Housewife Confessions

Are You Listening to Understand or Argue?

Me standing on the balcony of the Newseum in Washington, D.C. The United States Capitol is in the background. This photo was taken in 2010 during my seminar at The Washington Center.

I want you to ask yourself some questions and sincerely consider the answers. Ask yourself:

  1. Do I listen as passionately as I argue?
  2. When someone shares their opinion do I listen to understand them or am I more concerned with arguing my point?
  3. At what point do I stop listening to someone and start formulating a reply/argument in my mind?
  4. Which is more important: arguing my point or understanding someone else’s?
  5. Am I capable of changing my opinion when presented with new information?

Listen to Understand

I want this post to be short and simple, so I’ll keep it that way. When speaking with others, please don’t assume. Don’t set out to argue a point. Don’t immediately point fingers. Don’t plan your response while someone else is still talking. Actually listen to them.

Listen to understand. This is so important. Listen to people. Let their opinions, priorities, and life experiences inside your mind. Seek to understand them. Consider them. Listen to understand them and their priorities. Not to react and argue. Actually consider the lives of others. We are all gloriously different. Understanding our differences can make us stronger.

We all have different opinions and different priorities because we live different lives. There are things we aren’t exposed to. There are things we don’t understand. So we need to listen to each other. We need to learn from each other so we can change for the better.

We don’t always need to agree with each other. We won’t. That’s okay. But we need to respect each other enough to actively listen. Before attempting to tear down someone’s argument, consider where they came from and what makes them see the world the way they do.
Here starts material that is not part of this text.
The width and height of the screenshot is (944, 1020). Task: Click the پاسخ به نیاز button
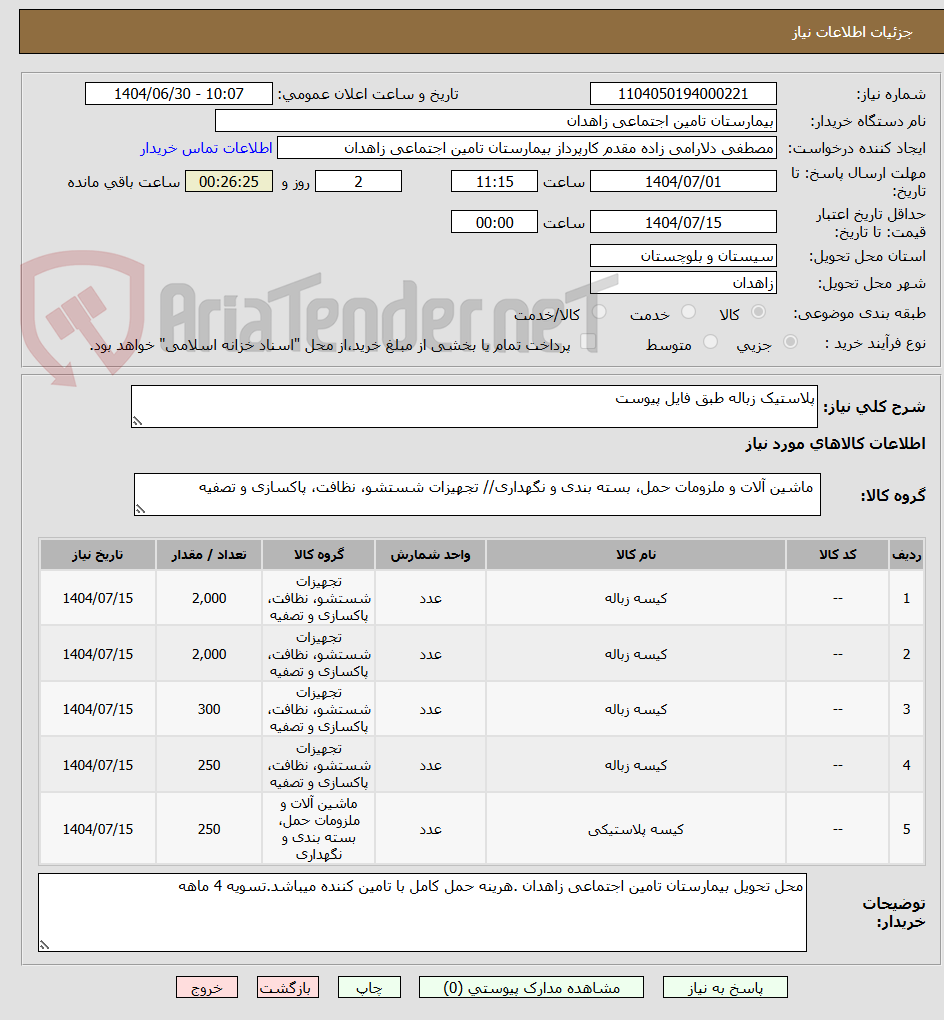pos(725,987)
As a disclaimer, I’ll say and agree that this isn’t always easy. Especially when someone’s opinions stem from lack of awareness, ignorance, and/or hatred. I know. And sometimes we have to take a stand. Sometimes we have to quit listening for our own mental and physical health. But that isn’t what this post is about…

This post is about listening to learn. This post is about the good people out there that still aren’t listening to each other. But bonus points — if people with a lack of awareness, ignorance, and/or hatred can listen to others I sincerely believe things can change. Hopefully this post will impact at least one of those people. But please remember, not everyone is filled with hatred. Some people just don’t know how important active listing is. Some people have been isolated for so long, they sincerely don’t stop to consider others.

Respectfully listening to each other is the first step in changing minds.

We can learn from our differences.

We can become better.

Don’t assume. Don’t seek to argue. Your assumptions might be debilitating and your argument unnecessary.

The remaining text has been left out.